Suspiró. Y luego siguió con lo suyo. Porque así era la vida a veces: seguir, aunque el corazón no sepa bien hacia dónde.
Un almuerzo en domingo
El reloj marcaba la una y media, pero Andrés aún no aparecía. Laura estaba sentada en la cocina, con la mesa puesta desde hacía media hora. Dos platos. Dos vasos. La fuente con ensalada se empezaba a marchitar y el pollo al horno ya no humeaba como antes.
Le había escrito hace un rato:
«¿Vas a almorzar aquí?»
Solo vio el doble check. Ni una palabra.
Suspiró, se levantó y fue hasta la ventana. Afuera, los vecinos disfrutaban del sol, había risas de niños en el aire, olor a pasto recién cortado. Una parte de ella sintió ganas de salir, caminar sin rumbo, pero se obligó a quedarse. Esperar. Como siempre.
Cuando finalmente la puerta se abrió, eran casi las dos.
—Se me fue la hora —dijo Andrés, sin disculpas, dejando las llaves en el aparador—. Fui a tomar un café con unos colegas. Quedamos en seguir el proyecto después.
Laura no respondió de inmediato. Se limitó a volver a la cocina, en silencio, y destapó la fuente. Volvió a calentar la comida sin decir nada.
—No me imaginé que ibas a hacer almuerzo —agregó él, sentándose.
—Es domingo —dijo ella, sin girarse.
—Sí… bueno. No pensé que era especial.
Eso. Esa frase.
«No pensé que era especial.»
Como un golpe seco, sin mala intención, pero directo. Un reflejo de lo que se había vuelto su relación: algo que no se pensaba, que se daba por hecho, que no se cuidaba.
Comieron sin hablar. El sonido de los cubiertos fue lo único que llenó el espacio entre ellos.
—Está rico —murmuró Andrés, al tercer bocado.

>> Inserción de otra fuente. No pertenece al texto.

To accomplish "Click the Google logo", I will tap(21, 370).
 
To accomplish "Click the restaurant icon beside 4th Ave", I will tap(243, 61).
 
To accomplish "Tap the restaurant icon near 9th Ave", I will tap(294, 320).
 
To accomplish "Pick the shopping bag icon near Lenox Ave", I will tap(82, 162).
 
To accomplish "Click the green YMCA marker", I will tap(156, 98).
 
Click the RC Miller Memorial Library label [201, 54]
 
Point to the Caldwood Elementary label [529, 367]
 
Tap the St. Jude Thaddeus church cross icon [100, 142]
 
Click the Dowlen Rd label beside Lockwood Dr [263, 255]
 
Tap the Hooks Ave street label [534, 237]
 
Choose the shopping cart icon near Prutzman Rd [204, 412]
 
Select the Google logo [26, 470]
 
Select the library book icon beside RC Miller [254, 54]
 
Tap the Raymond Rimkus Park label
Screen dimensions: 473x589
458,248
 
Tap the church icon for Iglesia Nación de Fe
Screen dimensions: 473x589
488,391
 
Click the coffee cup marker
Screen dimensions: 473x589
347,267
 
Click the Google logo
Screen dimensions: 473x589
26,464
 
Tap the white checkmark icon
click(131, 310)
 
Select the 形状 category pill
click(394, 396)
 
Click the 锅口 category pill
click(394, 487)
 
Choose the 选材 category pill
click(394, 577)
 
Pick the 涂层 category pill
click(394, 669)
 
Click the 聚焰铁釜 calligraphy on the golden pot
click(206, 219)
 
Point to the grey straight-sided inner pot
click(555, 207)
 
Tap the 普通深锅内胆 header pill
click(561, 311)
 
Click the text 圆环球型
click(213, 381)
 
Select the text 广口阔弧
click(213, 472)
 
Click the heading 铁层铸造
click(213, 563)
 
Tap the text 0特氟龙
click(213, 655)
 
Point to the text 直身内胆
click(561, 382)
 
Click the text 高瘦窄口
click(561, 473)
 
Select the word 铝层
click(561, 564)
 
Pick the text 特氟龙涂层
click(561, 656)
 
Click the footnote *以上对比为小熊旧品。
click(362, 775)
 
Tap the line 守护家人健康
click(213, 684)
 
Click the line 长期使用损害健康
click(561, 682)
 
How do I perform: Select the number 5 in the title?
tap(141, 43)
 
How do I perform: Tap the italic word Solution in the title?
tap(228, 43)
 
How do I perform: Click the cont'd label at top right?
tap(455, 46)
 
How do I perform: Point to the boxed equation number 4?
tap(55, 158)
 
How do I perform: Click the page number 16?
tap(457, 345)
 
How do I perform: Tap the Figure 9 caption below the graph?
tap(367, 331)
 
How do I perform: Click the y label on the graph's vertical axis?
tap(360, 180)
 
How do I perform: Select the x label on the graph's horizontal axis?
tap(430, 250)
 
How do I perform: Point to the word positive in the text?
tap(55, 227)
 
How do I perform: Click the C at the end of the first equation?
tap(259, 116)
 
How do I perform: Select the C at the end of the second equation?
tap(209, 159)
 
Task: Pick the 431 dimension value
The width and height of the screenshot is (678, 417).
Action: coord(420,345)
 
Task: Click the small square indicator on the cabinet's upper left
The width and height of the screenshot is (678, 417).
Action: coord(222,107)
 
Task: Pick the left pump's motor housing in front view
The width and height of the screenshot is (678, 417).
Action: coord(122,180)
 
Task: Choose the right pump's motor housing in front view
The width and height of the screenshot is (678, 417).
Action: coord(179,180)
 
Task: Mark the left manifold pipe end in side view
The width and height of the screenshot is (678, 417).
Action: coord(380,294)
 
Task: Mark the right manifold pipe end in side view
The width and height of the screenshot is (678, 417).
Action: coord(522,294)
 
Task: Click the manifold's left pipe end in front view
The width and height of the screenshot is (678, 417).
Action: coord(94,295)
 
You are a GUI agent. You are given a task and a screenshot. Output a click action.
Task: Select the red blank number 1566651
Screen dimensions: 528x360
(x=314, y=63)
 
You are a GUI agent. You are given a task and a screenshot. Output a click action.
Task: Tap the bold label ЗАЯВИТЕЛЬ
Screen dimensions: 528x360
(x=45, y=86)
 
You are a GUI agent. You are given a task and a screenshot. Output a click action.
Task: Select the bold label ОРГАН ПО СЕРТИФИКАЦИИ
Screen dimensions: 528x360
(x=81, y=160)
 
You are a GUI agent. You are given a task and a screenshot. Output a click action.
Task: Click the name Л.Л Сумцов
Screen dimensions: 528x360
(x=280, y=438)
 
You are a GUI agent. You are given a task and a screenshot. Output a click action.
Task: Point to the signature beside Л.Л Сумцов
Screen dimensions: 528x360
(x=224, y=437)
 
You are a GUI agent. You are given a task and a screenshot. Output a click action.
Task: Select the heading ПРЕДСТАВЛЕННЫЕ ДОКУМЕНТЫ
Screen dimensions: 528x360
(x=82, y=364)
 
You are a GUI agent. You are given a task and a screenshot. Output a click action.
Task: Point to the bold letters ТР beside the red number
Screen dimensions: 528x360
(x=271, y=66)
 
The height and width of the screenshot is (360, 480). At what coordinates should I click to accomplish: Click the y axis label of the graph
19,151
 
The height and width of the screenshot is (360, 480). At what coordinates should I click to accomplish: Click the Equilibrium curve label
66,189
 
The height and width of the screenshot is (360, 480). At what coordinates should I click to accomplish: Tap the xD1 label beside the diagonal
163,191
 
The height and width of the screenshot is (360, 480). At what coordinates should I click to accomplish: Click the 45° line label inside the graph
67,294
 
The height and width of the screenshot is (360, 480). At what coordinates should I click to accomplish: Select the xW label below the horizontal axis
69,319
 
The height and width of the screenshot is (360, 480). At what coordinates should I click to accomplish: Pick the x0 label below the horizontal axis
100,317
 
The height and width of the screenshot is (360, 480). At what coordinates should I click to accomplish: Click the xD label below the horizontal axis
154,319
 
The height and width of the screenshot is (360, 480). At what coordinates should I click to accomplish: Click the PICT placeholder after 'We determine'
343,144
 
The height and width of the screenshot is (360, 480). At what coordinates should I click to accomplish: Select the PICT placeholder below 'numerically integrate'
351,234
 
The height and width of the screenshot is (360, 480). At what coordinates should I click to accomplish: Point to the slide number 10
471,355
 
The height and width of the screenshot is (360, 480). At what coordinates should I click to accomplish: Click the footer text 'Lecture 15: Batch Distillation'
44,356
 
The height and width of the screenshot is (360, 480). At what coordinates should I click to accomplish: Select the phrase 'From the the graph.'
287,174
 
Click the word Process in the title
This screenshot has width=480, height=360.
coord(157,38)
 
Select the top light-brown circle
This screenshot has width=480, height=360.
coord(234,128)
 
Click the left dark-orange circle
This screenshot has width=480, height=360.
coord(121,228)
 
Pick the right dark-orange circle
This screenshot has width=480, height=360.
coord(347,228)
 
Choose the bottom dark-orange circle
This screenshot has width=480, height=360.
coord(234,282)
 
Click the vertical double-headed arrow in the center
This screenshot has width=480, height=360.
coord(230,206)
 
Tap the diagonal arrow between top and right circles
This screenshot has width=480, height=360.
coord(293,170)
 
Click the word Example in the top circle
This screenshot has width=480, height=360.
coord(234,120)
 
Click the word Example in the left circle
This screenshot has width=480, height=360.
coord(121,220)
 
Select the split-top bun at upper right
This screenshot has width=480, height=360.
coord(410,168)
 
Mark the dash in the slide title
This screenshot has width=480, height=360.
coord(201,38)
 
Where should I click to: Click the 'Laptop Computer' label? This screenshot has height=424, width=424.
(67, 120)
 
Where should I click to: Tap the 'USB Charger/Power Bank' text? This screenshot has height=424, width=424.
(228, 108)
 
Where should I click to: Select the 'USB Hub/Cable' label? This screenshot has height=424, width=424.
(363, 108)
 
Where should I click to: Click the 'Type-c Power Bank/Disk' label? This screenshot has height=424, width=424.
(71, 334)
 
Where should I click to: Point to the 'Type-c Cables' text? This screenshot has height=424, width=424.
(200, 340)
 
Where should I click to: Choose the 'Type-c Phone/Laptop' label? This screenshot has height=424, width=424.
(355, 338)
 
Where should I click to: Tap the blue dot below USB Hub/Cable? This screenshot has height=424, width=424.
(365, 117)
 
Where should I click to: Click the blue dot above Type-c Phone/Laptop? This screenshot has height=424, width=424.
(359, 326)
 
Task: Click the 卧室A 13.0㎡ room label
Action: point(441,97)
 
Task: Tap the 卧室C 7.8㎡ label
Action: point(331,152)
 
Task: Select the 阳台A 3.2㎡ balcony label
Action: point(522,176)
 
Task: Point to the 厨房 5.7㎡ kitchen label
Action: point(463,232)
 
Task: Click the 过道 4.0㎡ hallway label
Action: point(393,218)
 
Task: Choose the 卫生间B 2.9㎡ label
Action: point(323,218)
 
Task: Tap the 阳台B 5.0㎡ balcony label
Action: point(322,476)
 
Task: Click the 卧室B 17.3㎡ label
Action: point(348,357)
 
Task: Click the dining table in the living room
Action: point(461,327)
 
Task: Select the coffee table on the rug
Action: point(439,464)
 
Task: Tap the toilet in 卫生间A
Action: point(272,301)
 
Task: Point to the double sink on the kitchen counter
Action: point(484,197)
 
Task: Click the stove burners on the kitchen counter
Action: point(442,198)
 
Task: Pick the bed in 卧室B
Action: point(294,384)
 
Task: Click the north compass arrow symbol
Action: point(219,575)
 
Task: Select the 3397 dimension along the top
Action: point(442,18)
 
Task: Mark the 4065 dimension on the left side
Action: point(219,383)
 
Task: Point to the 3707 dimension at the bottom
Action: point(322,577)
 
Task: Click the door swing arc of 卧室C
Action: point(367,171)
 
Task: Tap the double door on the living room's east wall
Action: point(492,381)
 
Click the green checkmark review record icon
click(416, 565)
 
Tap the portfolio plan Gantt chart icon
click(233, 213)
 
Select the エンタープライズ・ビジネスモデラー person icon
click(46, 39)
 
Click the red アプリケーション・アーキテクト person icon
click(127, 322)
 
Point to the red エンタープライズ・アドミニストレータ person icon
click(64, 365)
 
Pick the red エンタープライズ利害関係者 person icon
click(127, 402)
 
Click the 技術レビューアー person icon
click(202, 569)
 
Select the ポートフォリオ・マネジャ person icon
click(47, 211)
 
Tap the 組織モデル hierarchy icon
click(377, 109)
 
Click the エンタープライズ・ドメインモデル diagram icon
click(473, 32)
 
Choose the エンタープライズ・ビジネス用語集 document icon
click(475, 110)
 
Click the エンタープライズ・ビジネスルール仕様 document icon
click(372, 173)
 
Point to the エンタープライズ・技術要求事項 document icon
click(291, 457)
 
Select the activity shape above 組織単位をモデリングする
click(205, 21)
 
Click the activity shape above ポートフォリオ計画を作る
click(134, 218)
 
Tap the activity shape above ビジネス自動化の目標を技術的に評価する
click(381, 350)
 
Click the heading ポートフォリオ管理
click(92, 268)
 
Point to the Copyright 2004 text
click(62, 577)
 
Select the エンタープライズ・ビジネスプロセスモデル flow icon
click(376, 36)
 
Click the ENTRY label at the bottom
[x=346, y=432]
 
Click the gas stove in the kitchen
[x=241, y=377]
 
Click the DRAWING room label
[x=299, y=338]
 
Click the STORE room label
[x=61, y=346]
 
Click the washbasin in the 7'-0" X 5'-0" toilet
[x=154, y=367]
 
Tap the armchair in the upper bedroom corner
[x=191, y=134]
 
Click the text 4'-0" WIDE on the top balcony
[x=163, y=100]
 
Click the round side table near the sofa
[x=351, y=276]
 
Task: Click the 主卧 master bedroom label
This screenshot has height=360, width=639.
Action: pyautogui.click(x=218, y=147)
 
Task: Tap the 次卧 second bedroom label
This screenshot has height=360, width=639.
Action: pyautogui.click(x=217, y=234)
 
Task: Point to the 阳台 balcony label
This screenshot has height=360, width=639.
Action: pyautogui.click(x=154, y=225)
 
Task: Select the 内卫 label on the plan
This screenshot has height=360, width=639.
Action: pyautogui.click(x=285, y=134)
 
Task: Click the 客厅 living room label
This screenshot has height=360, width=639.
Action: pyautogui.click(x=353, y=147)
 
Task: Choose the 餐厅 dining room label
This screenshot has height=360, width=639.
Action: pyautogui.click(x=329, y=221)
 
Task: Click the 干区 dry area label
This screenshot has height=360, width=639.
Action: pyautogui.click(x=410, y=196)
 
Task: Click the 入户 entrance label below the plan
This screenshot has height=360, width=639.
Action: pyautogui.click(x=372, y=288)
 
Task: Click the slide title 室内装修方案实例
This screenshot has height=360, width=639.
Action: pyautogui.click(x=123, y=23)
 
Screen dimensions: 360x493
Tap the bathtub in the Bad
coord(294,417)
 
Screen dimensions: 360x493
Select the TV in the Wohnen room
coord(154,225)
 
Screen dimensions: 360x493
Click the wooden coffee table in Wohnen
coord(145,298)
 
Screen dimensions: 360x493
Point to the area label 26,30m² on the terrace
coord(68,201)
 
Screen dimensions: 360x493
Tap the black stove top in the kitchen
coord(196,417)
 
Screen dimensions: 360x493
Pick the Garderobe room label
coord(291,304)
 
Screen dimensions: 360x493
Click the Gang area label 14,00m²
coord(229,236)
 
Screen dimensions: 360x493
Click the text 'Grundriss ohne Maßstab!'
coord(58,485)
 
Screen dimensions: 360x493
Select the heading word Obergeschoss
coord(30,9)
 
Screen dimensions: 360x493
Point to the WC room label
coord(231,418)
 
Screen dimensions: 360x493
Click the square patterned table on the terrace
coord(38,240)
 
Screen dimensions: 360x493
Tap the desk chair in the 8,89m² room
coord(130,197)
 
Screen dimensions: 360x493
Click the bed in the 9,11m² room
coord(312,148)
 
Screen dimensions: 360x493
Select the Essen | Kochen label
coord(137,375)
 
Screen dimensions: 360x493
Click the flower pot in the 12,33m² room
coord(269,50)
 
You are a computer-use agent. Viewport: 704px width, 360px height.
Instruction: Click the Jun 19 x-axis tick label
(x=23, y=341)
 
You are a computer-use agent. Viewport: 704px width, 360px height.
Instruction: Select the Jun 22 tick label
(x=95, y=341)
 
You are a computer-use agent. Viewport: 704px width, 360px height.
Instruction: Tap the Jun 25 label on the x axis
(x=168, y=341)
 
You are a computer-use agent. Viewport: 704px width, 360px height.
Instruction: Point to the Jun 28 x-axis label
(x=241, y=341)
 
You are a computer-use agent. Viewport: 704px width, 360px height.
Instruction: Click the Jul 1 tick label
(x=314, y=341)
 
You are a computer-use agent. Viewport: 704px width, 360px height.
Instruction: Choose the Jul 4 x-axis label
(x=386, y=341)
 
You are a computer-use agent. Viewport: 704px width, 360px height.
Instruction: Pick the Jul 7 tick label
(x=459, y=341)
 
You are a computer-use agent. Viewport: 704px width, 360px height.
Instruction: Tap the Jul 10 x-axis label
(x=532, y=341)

Laura levantó las cejas con un leve movimiento con la cabeza. Un «gracias» mudo. No tenía ganas de fingir sonrisas, ni siquiera de reclamar. El cansancio emocional era distinto al físico. No te tiraba al suelo: te hacía seguir como si nada, pero con el alma en pausa.
Cuando terminaron, él llevó su plato al lavaplatos, lo enjuagó rápido y volvió a agarrar el celular. Laura lo miró, pero ya no con tristeza. Con una distancia nueva. Casi como si lo observara desde afuera, como una actriz viendo al público desde detrás del telón.
—Voy a salir un rato —dijo ella, tomando su chaqueta del respaldo de la silla.
—¿A dónde vas?
—No sé. A caminar.
Él asintió, sin insistir. Ni siquiera levantó la vista del teléfono.
Laura abrió la puerta y salió. Por primera vez en semanas, el aire fresco le pareció una forma de escape. Y mientras caminaba por la vereda, sintió algo parecido a alivio. A tristeza también. Pero sobre todo, a alivio.